According to Leslie McCall's excellent new book, The Undeserving Rich, the public's concern about inequality tends to wax and wane. Americans don't always fret about inequality, but they do during periods when only the rich are doing well while everyone else in struggling. 

If all boats are rising, Americans don't care that the yachts rise higher and faster. But if only the yachts are rising, the public wants to address the problem -- mainly through ensuring that the fruits of business are more widely shared. (As opposed to using tax policy to level things out.)

Of course, that is exactly the situation we find ourselves in now.
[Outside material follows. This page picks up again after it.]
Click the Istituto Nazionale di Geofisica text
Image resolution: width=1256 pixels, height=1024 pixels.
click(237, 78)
It's not just that only the yachts have been rising, it's that ordinary boats are being swamped -- for instance, through the ongoing avalanche of foreclosures.
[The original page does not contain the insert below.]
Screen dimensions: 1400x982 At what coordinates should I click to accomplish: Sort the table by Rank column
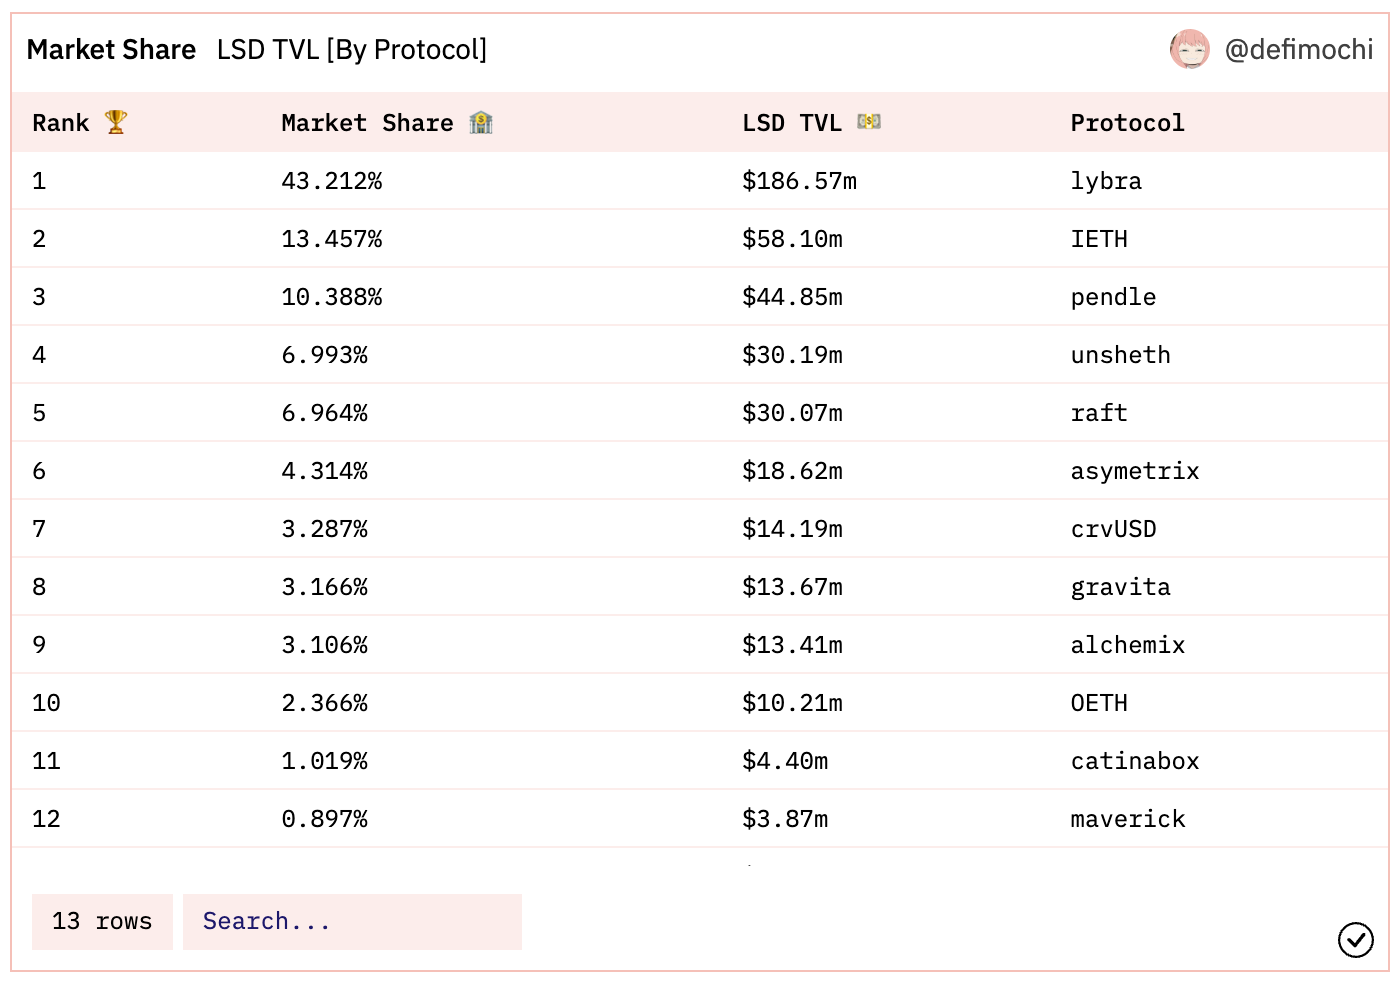click(60, 122)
With the public already primed to back an attack on inequality, Obama's recent statements are well-timed and are likely to build support for policies to better share the wealth created by business. Given the obstacles that exist in Congress to real action, that may not ultimately count for much -- at least in Washington right now. 

But the federal government is not the only entity that can combat inequality. State and local governments also have a role to play, and plenty are in the hands of Democrats. By putting inequality on the national agenda, Obama is fostering the conditions to attack this problem at all levels of government. 

More importantly, he could change the thinking of corporations, which can reduce inequality any time they want by boosting worker pay and improving benefits. 

Why would corporations voluntarily help reduce inequality? One reason would be to get ahead of the curve of current or future regulatory efforts to better spread the wealth.  

If the President is talking about reducing inequality, it may only be a matter of time before Democrats ramp up efforts to achieve this goal through government policy -- maybe not in the next few years, with the House safely in GOP hands. But down the line. If I'm a far-sighted CEO, I may want to take the wind out of those sails with preemptive steps to improve worker earnings. 

The growing movement of service sector workers pushing for higher wages is another reason for corporations to get ahead of the curve. And, with these workers striking in a number of cities this week, Obama's comments on inequality are well-timed indeed.